Tras Góriz, seguimos perdiendo altura. Eludimos las clavijas de Soaso para tomar la Senda de los Cazadores, una manera de variar el camino de regreso. Pero el sol no dejaba de hacerse notar de manera imperiosa; nuestras caras ya estaban fritas y no era plato de gusto seguir bajo su imperio. Así que, en el último momento, tomamos la variante hacia la Cola de Caballo y optamos por regresar por la misma pista de ascenso, aprovechando la generosa sombra de las hayas y el frescor del cercano río. Nada como meter los cocidos pies en las gélidas aguas.

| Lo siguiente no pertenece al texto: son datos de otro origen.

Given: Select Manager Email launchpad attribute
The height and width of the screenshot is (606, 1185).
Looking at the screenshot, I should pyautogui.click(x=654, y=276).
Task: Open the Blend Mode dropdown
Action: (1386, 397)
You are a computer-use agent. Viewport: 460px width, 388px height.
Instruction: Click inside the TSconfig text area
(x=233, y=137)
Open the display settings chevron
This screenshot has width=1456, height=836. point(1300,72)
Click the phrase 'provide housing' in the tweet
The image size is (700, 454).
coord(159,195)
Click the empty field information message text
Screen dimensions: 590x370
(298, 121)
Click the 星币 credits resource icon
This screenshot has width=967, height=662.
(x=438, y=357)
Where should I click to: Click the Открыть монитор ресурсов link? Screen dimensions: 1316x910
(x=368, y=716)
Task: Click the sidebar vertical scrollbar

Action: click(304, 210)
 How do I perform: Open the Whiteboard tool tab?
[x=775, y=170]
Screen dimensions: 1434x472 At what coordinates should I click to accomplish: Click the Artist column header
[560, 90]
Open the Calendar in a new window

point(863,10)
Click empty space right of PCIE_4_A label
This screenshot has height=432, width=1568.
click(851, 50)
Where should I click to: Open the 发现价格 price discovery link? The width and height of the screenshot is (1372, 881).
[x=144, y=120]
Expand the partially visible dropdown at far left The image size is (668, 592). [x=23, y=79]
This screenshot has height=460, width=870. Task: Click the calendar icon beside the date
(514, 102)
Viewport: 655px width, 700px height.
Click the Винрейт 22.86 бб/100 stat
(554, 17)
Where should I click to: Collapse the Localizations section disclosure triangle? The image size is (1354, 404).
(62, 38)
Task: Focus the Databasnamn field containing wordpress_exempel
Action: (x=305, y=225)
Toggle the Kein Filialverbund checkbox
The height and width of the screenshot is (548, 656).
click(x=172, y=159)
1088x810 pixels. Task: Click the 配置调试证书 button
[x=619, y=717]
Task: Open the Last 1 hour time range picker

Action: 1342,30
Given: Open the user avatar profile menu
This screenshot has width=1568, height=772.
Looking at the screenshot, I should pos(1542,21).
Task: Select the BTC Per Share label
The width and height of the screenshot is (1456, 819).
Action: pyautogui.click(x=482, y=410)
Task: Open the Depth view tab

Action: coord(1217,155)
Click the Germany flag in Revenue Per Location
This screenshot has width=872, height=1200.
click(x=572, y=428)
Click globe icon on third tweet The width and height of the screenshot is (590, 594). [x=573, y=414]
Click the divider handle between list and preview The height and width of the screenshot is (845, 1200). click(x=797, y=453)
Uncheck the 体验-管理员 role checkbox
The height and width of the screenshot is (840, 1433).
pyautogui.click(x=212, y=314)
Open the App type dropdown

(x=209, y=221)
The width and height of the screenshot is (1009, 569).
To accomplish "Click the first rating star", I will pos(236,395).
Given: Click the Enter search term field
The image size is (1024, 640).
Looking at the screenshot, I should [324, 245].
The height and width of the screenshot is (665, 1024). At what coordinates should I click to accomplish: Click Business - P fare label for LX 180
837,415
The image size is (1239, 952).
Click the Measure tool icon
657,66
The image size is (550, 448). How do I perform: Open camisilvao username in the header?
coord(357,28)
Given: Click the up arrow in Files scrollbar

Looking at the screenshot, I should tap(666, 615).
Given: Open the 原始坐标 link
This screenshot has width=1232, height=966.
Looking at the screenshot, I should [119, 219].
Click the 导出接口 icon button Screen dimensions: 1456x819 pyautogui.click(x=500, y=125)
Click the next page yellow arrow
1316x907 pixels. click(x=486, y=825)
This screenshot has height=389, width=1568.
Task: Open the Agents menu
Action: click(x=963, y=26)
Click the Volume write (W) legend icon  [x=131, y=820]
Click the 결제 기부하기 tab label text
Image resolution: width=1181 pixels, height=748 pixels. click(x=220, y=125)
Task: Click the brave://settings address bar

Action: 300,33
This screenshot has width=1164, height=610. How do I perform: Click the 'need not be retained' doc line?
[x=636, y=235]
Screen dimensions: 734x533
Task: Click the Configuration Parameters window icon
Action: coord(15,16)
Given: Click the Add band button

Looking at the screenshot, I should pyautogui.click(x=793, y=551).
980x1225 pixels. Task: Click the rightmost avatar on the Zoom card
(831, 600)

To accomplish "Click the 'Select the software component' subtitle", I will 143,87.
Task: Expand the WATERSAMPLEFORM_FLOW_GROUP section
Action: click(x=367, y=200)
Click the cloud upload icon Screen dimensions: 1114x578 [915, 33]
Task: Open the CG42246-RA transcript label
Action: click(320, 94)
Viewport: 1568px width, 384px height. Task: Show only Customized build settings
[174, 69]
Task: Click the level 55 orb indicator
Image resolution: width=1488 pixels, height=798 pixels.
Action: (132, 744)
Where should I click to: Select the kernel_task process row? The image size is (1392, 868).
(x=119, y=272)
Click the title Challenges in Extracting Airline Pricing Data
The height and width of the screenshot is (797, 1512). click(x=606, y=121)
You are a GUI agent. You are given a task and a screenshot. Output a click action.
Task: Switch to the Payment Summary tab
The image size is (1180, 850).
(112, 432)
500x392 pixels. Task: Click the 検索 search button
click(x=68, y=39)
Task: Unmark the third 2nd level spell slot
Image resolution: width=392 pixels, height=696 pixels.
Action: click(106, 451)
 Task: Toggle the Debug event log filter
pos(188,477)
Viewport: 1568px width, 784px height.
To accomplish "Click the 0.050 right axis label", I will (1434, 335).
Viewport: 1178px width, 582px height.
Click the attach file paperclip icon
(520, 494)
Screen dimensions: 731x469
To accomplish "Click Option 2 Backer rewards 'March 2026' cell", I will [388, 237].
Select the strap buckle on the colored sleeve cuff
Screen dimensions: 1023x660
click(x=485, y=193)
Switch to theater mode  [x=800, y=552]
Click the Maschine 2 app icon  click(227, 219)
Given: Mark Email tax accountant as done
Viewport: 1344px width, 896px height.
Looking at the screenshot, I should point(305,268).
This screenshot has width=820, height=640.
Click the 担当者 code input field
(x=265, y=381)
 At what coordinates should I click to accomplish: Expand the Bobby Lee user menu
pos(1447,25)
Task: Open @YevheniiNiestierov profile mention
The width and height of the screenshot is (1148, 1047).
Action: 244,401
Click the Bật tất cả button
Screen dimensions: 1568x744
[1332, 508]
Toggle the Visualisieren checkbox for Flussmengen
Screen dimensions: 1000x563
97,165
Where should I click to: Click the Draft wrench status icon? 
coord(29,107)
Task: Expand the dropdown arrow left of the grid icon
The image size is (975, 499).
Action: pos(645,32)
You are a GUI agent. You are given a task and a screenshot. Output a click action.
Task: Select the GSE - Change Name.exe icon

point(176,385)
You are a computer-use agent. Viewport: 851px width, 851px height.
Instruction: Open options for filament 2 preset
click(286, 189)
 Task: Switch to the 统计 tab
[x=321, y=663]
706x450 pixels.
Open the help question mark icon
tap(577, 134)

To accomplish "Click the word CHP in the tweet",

Cuando llegamos al coche, en el aparcamiento, el reloj nos marcaba un total de trece horas y media de marcha (incluyendo paradas). Habíamos sudado la gota gorda, nos habíamos quemado, teníamos las piernas cansadas y las fuerzas estaban un tanto mermadas (las neuronas, también, mi amol). Pero había merecido la pena: los prolegómenos, el desarrollo, la cumbre y el entero regreso. Ahora solo nos restaba recoger bártulos, buscar un cámping (una buena ducha es mano de santo), cenar y elucubrar acerca de lo que haríamos al día siguiente. Cansancio, sí; pero también la alegría y satisfacción de haber comulgado en estrecha unión con la montaña y su entorno. Estar vivos.

P.D.: El domingo... En principio habíamos sopesado subir a Peña Tendeñera, desde Linás de Broto. Pero hicimos un cambio de última hora, para adaptarnos a las circunstancias. No llegaríamos a cumbre, pero aprovecharíamos para reconocer la mayor parte de la ruta, de cara a una próxima visita. ¿Quieres saber en qué consistió el paseíllo? Pues pincha aquí y te lo contamos, con floridas fotos. ;-)


Texto: Javiere

"Si quelqu'un aime une fleur qui n'existe qu'à un exemplaire dans les millions d'étoiles, ça suffit pour qu'il soit heureux quand il les regarde. Il se dit 'Ma fleur est là, quelque part...' Mais, si le mouton mange la fleur, c'est pour lui comme si brusquement toutes les étoiles s'éteignaient ! Et ce n'est pas important, ça !"

(Le Petit Prince - Antoine de Saint-Exupéry)



Más fotos en este enlace

 

NOTAS

Accesos: Bueno, ya es algo habitual poner las referencias de Guía Campsa o Vía Michelin. Pero, ojo al dato: a nosotros, una de estas guías en línea nos señaló una carretera más corta desde Sabiñánigo... que, según nos dijeron después, no estará terminada hasta dentro de lo menos año y medio. Al parecer ese fallo lo registran varios gps. Más vale lo 'malo' conocido...

Mapas: Nosotros es que somos muy de Alpina, quizá por lo fácil que es conseguir de esta editorial por tierras castellanas. Por eso utilizamos Ordesa y Monte Perdido (escala 1:40.000). También consultamos alguno de la Editorial Sua, a escala mucho más detallada; pero no tengo su referencia a mano.

Material: Los archiperres apropiados para la nieve (en esta temporada): botas de suela rígida, crampones, piolet, polainas, protectores solares y, como en otras ocasiones, bastones. Aunque de los tres que fuimos esta vez, solo dos llevaban bastones; el tercero en discordia es una especie de extremista convencido que no los usa nunca; y no le va mal. ;-)

Adenda: Cada salida con nieve surge la misma discusión. Personalmente me niego a llamar 'gûetre' a una pieza que en castellano se conoce como 'polaina'. Si esa palabra no existiera en nuestro idioma, de acuerdo; la adoptamos y adecuamos, como marca la costumbre. Pero innovar e introducir giros en el lenguaje en lugar de términos válidos que ya poseemos... pues va a ser que no.

Curiosamente, la palabra 'polaina' es también de origen francés [poulaine]; pero lleva con nosotros desde antiguo, la hemos adoptado, adaptado y ya tiene su rinconcito. ¿Para qué discriminarla en aras de un renovado esnobismo galo?

La cultura y exactitud lingüística no están reñidas con la montaña.
Da igual lo extendido que esté el error.